Analyzing the 2019 Heisman Race

Heading into Week 10 of the college football season, three quarterbacks have separated themselves from the pack in vying for the 2019 Heisman Trophy, and the second half of the season is shaping up to be one of the most memorable in the award’s recent history.

Oklahoma’s Jalen Hurts was the leader in the clubhouse after five games, having picked up Lincoln Riley’s offensive system even better than the most optimistic fan could have hoped for after transferring from Alabama. The senior transfer has put up video game numbers and won his first Red River Shootout against Texas, but OU’s stumble against Kansas State dealt Hurts’ Heisman chances a serious blow.

A competitor of Hurts’ is his former Alabama teammate Tua Tagovailoa. Tua is making every opponent’s defensive coordinator’s head spin at this point, having thrown for 2,166 yards with 27 TDs thus far. He’s accounted for at least four TDs in every game, besting Hurts, while putting on clinics against the Power 5 teams he’s faced. It’s hard to see Tua getting fazed by any road environment at this point.

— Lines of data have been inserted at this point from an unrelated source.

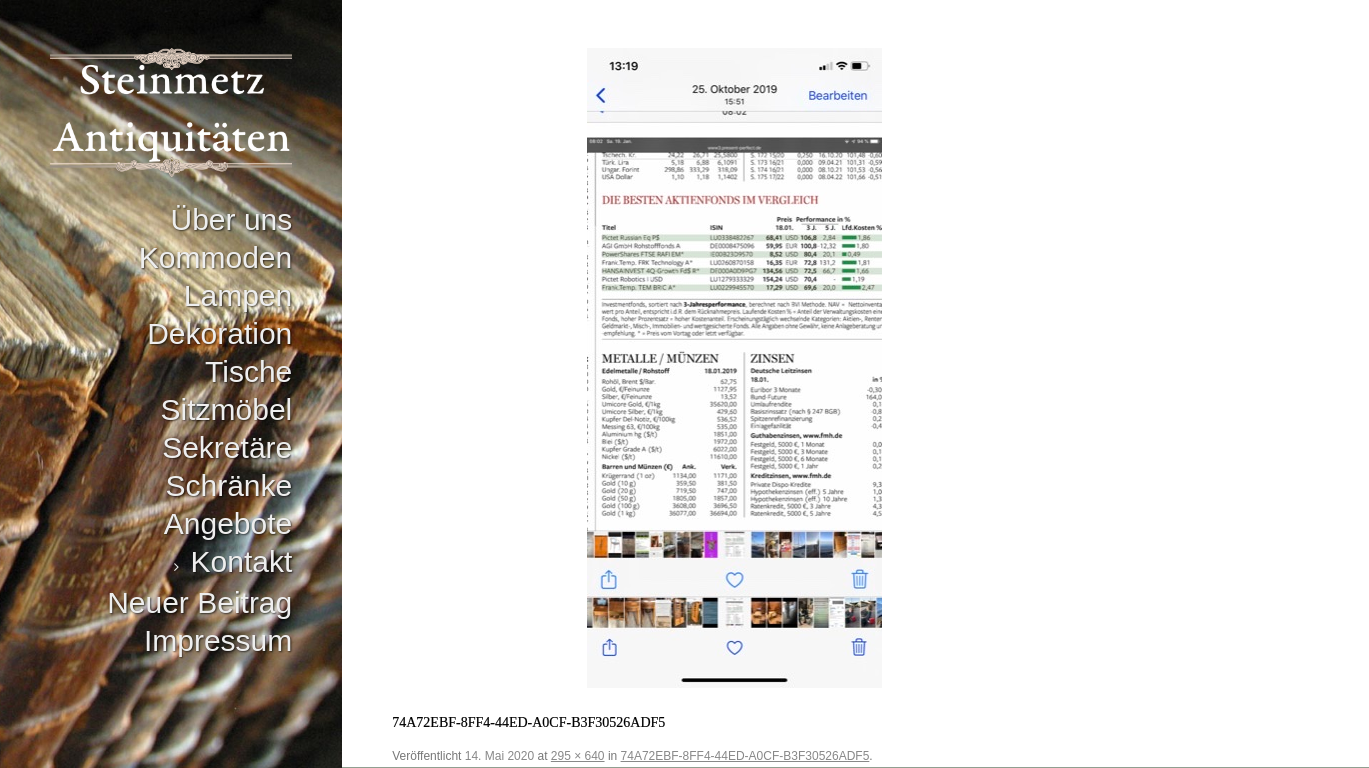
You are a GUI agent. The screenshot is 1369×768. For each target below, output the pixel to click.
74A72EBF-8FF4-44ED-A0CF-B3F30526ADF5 (745, 756)
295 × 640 (578, 756)
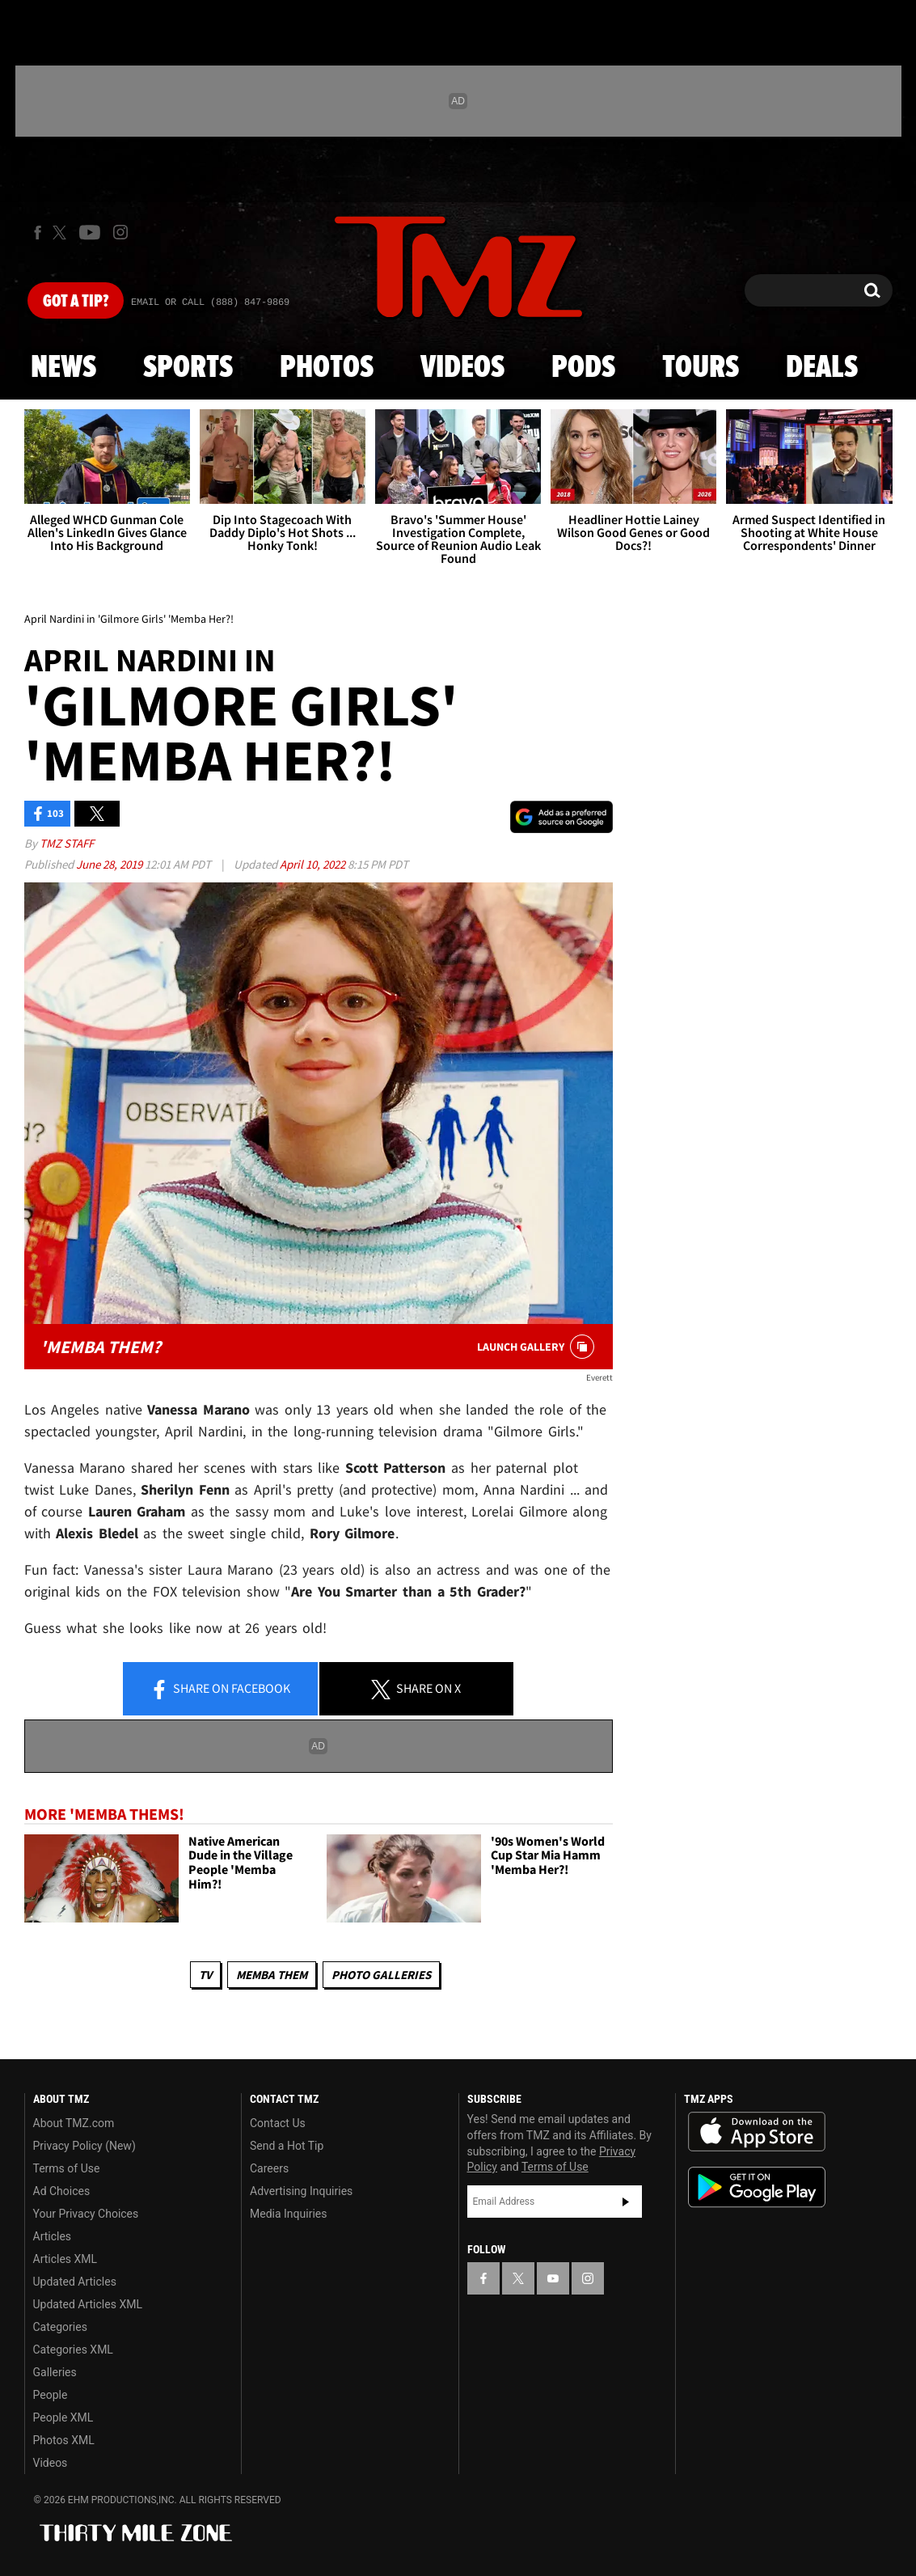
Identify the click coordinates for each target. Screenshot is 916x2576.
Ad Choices (62, 2191)
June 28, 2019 (110, 864)
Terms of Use (66, 2168)
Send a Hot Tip (286, 2145)
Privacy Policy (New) (84, 2145)
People (50, 2394)
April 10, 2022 (314, 864)
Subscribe (626, 2201)
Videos (462, 368)
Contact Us (278, 2123)
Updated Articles (74, 2281)
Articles (52, 2236)
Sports (188, 368)
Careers (269, 2168)
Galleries (55, 2372)
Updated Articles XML (87, 2304)
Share (220, 1689)
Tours (700, 368)
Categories (60, 2326)
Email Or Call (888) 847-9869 (210, 302)
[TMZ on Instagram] (120, 232)
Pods (583, 368)
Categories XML (73, 2349)
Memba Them (271, 1974)
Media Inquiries (288, 2213)
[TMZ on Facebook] (37, 232)
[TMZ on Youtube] (90, 232)
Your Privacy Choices (86, 2213)
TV (205, 1974)
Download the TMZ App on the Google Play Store (756, 2187)
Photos (327, 368)
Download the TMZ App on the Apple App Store (756, 2132)
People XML (63, 2417)
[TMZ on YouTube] (553, 2278)
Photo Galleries (381, 1974)
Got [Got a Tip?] (75, 301)
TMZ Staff (67, 843)
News (63, 368)
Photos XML (64, 2440)
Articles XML (65, 2258)
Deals (822, 368)
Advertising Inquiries (301, 2191)
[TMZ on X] (62, 232)
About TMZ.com (74, 2123)
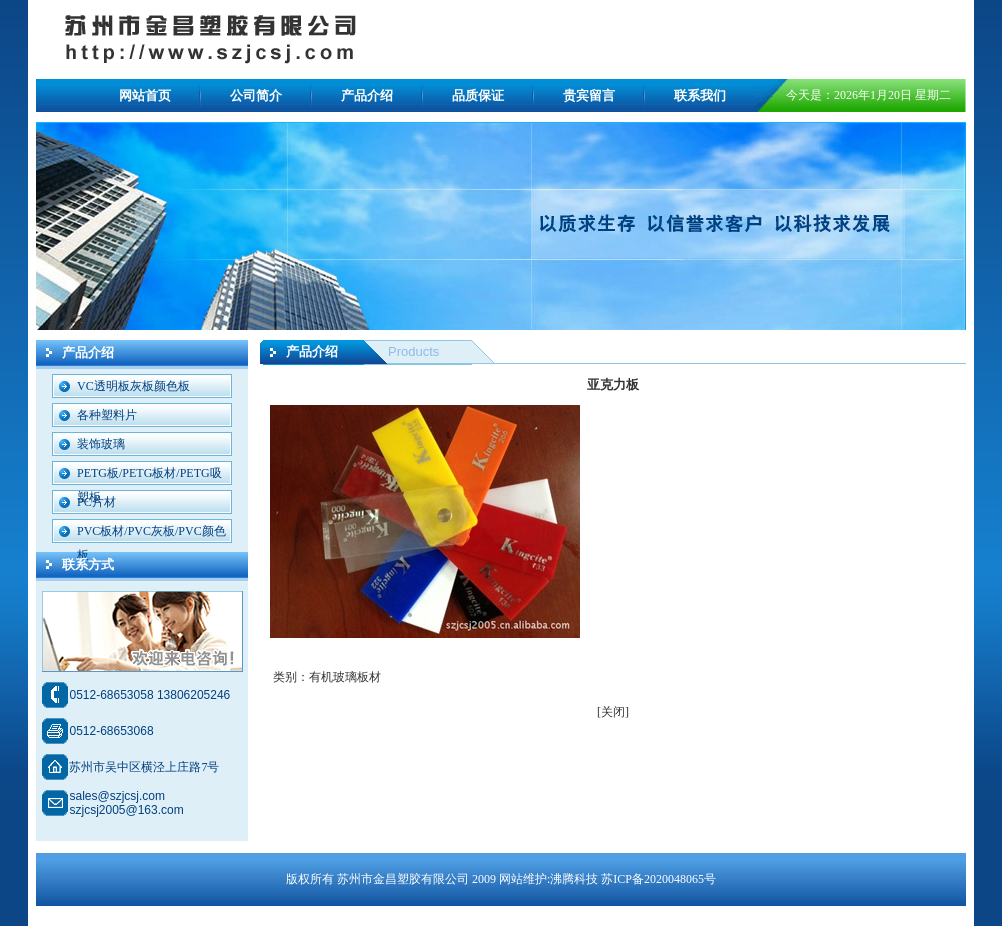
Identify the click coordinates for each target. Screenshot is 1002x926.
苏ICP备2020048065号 (658, 879)
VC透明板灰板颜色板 (133, 386)
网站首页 (145, 95)
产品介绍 (367, 95)
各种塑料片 (107, 415)
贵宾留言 (589, 95)
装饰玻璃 (101, 444)
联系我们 (700, 95)
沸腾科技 (574, 879)
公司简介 (256, 95)
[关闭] (613, 712)
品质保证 (478, 95)
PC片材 (96, 502)
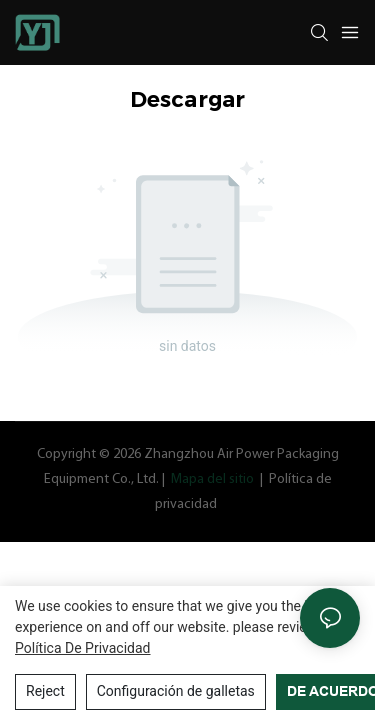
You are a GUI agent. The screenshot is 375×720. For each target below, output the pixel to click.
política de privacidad (83, 648)
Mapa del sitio (212, 479)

Finally, the shocking addition to the group is LSU’s senior signal-caller Joe Burrow. An Ohio State transfer, Burrow had a quiet 2,894-yard, 16-TD debut campaign for the Tigers last season, but has taken his play to another stratosphere with the hiring of passing game coordinator Joe Brady to the LSU staff. With Brady, a former New Orleans Saints assistant, Burrow has thrown for 2,805 yards to this point while completing 78.4% of his passes for the 8-0 Tigers. He also has the best winning performance of the trio of favorites, a 45-38 outdueling of Sam Ehlinger in Austin, but LSU’s undefeated season will be put on the line again this weekend against Alabama. If Burrow can continue his unbelievable play after seeing off Texas, Auburn, and Florida already, it’s hard not to see him taking home the hardware.

I’d tab Tagovailoa as my prediction to win the Heisman at year’s end. While Hurts could put up video-game numbers throughout the rest of the season, the college football media is notoriously fickle, like when they awarded the Heisman to Matt Leinart instead of fellow Sooner Adrian Peterson in 2004, largely because Peterson was a true freshman. I’d have a hard time believing they would vote for three straight Oklahoma quarterbacks – at what point do we just give Lincoln Riley the award?

Who the voters will give the nod may come down to the LSU-Alabama game on November 9th. The voters do love themselves an SEC Heisman winner (like Derrick Henry’s undeserving win over Christian McCaffrey, and Mark Ingram’s arguable one over Toby Gerhart), and this game should serve as a great proxy for what we might be able to expect in the de facto SEC Championship game. After Georgia and Wisconsin’s shocking losses to massive underdogs, it’s looking more and more likely that we could have a two-bid SEC West in the College Football Playoff. If that happens, since the Heisman is voted on before postseason play, the award will likely go to the QB of the Bama-LSU winner. Why Tagovailoa over Burrow, then? Because, just like Virginia in March Madness, we don’t predict it (the Tigers downing Alabama) until it actually happens.  Additionally, Nick Saban has coached a pair of Heisman winners, while Ed Orgeron and Brady are in uncharted territory with Burrow. It’s tight, but there are a few signs pointing the Tide’s direction that I’ll back Tua right now.